### Extrait du document
Autodafé avec des pissenlits

Autodafé avec des pissenlits

(attention divulgâchage, mais c’est un classique, donc il y a prescription)
Pourquoi parler d’un classique, un roman lu et relu ?
Je pourrais vous dire qu’on ne les connaît pas si bien, nos classiques, et qu’on y trouve toujours quelque chose de nouveau, etc. C’est certainement vrai. Moi, je l’ai relu parce que j’en avais envie.
Qu’en ai-je donc retenu ?

Je n’évoquerai pas ici ce que contient ce roman en lien direct avec son époque, le maccarthysme et la guerre (tout a déjà été dit et écrit avec brio sur le sujet), pour me concentrer sur l’effet produit sur moi, en tant qu’humaine de 2021 avec mes références contemporaines.

Tout a changé (depuis 1955) pour que rien ne change

Le début m’a happée. L’univers, les personnages et surtout la vision d’un monde en déliquescence et en plein chaos qui s’étourdit pour mieux refuser de voir qu’il va dans le mur. Tout m’a rappelé l’époque que nous vivons, évidemment. La même actualité qu’en 1955 mais pour des raisons différentes. N’aurions-nous rien appris depuis soixante-dix ans ? Non, et ça ne surprendra personne.
######
### Données fournies
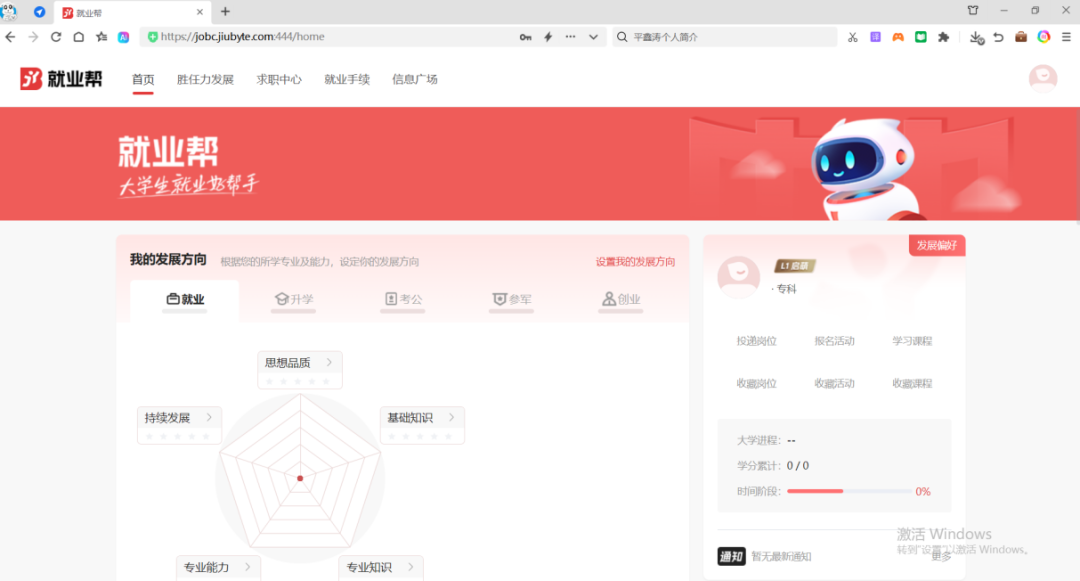This screenshot has height=581, width=1080.
Task: Click the 发展偏好 button on the profile card
Action: [937, 246]
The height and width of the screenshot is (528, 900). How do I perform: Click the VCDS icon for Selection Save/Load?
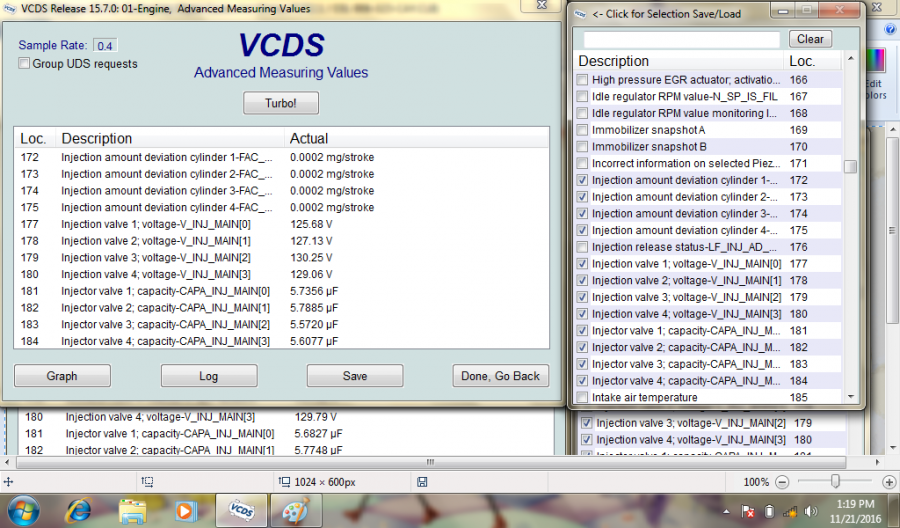click(x=581, y=14)
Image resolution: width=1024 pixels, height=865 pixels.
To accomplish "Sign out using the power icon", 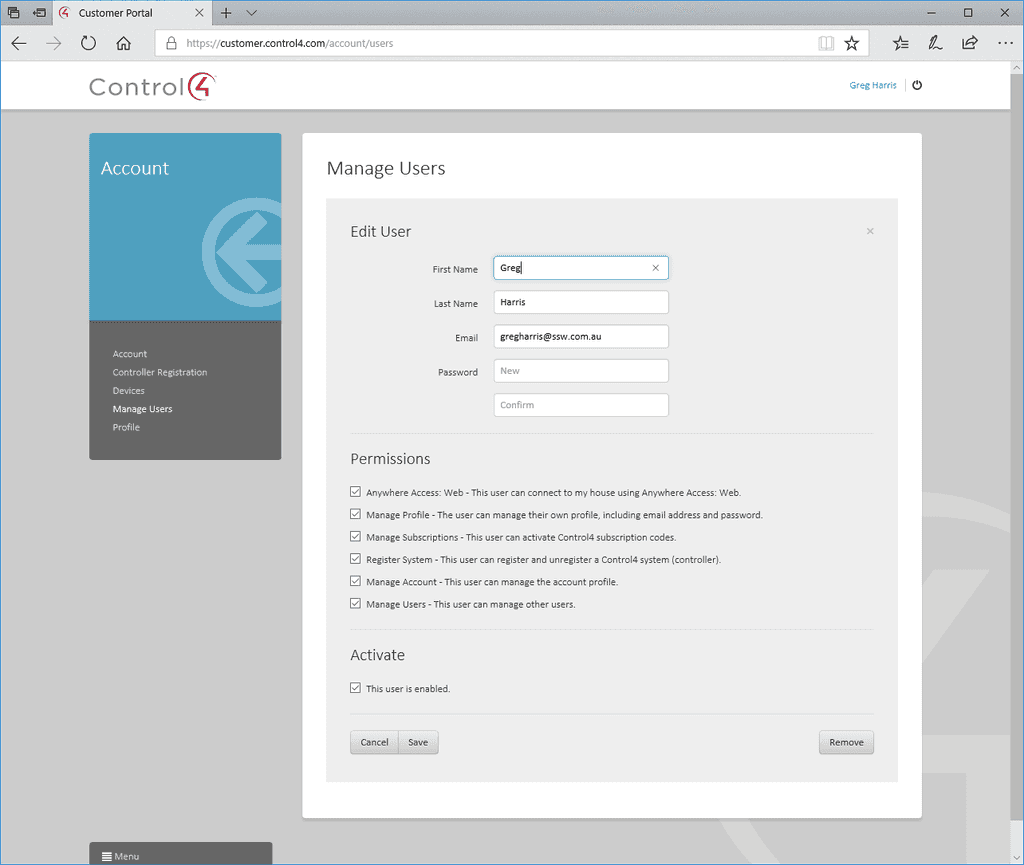I will pyautogui.click(x=917, y=85).
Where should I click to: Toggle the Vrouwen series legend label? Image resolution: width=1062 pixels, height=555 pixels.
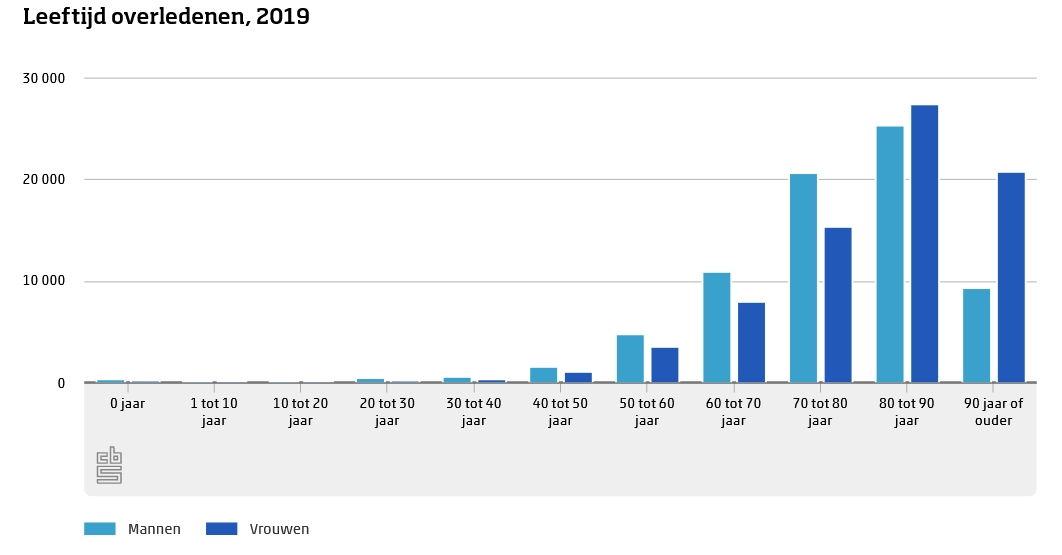[278, 529]
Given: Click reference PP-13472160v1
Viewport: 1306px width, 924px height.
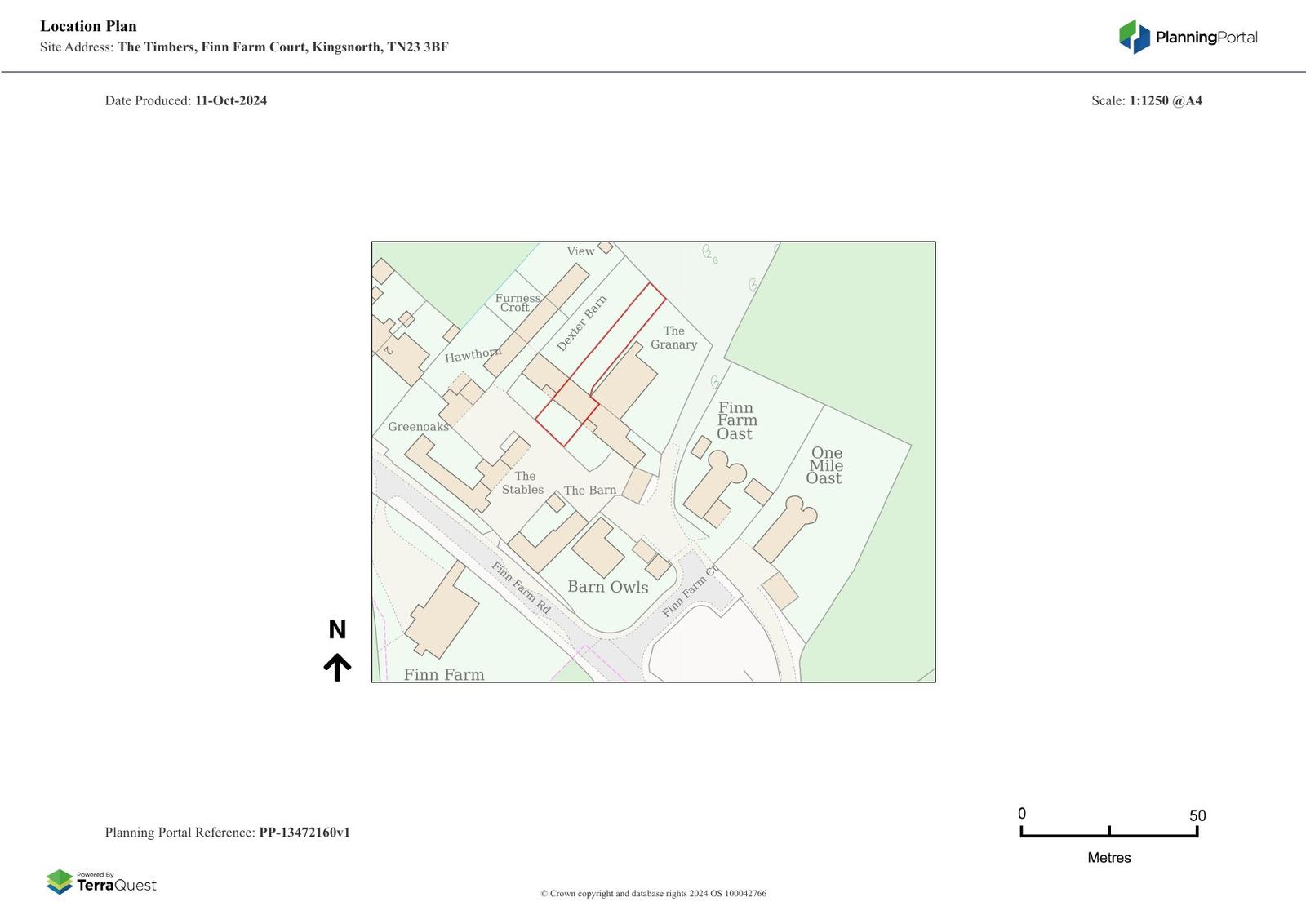Looking at the screenshot, I should (304, 833).
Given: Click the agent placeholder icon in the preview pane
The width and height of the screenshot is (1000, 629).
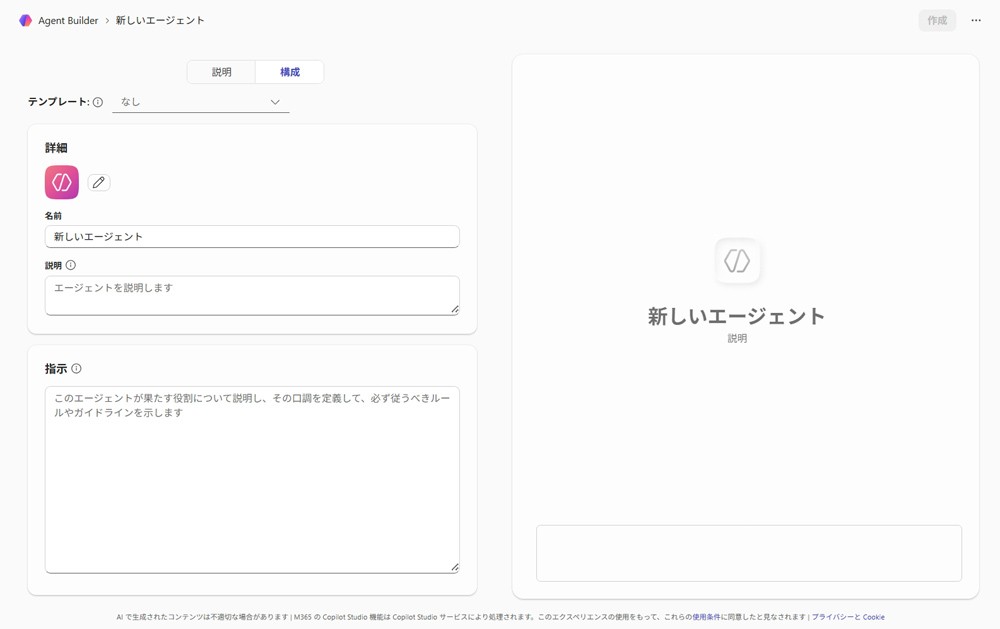Looking at the screenshot, I should click(x=737, y=261).
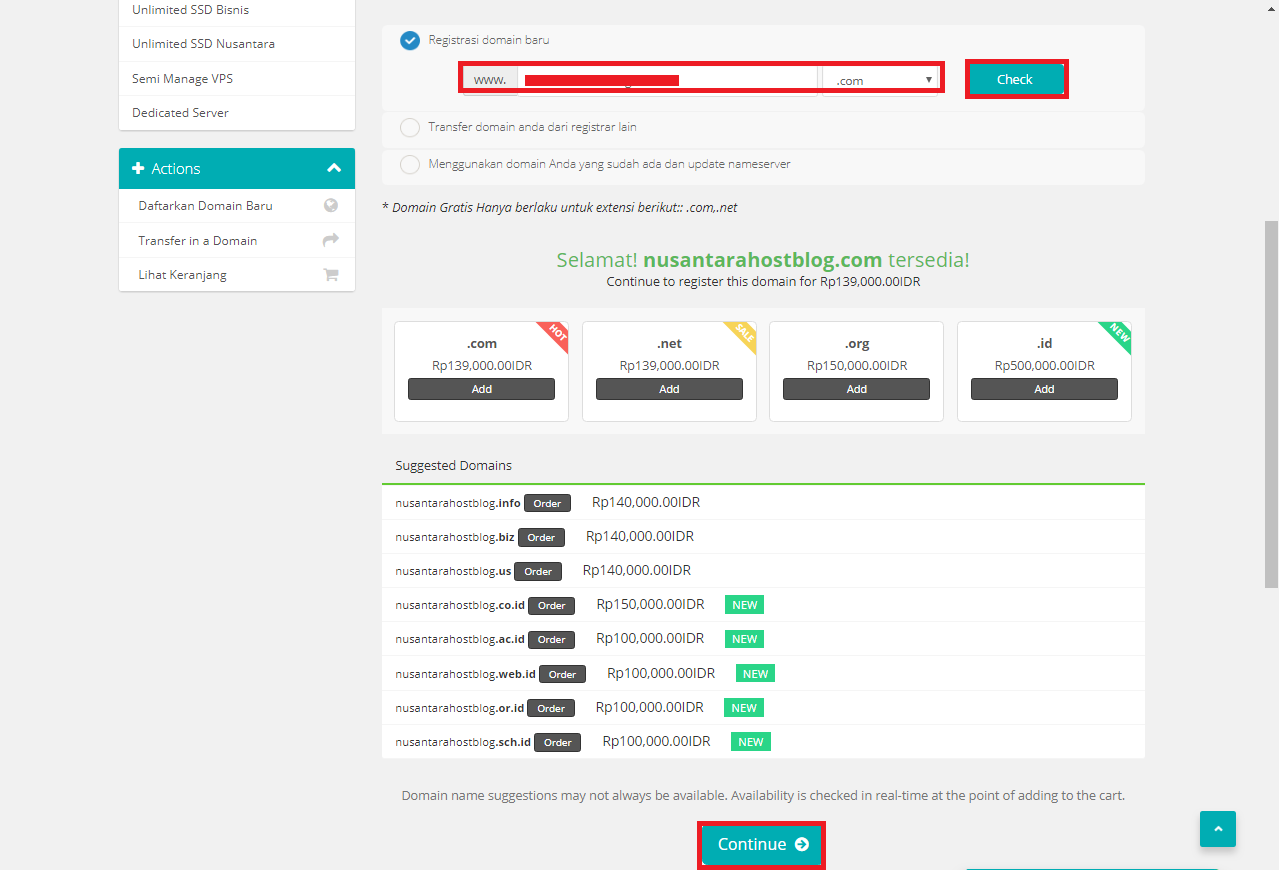Select the Registrasi domain baru radio option
Image resolution: width=1279 pixels, height=870 pixels.
[410, 41]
######
# Votre tâche:
Recopiez intégralement le billet « Autodafé avec des pissenlits », sans y changer quoi que ce soit. Ces lignes n'ont aucun rapport avec le billet.

# Réponse attendue:
Autodafé avec des pissenlits

Autodafé avec des pissenlits

(attention divulgâchage, mais c’est un classique, donc il y a prescription)
Pourquoi parler d’un classique, un roman lu et relu ?
Je pourrais vous dire qu’on ne les connaît pas si bien, nos classiques, et qu’on y trouve toujours quelque chose de nouveau, etc. C’est certainement vrai. Moi, je l’ai relu parce que j’en avais envie.
Qu’en ai-je donc retenu ?

Je n’évoquerai pas ici ce que contient ce roman en lien direct avec son époque, le maccarthysme et la guerre (tout a déjà été dit et écrit avec brio sur le sujet), pour me concentrer sur l’effet produit sur moi, en tant qu’humaine de 2021 avec mes références contemporaines.

Tout a changé (depuis 1955) pour que rien ne change

Le début m’a happée. L’univers, les personnages et surtout la vision d’un monde en déliquescence et en plein chaos qui s’étourdit pour mieux refuser de voir qu’il va dans le mur. Tout m’a rappelé l’époque que nous vivons, évidemment. La même actualité qu’en 1955 mais pour des raisons différentes. N’aurions-nous rien appris depuis soixante-dix ans ? Non, et ça ne surprendra personne.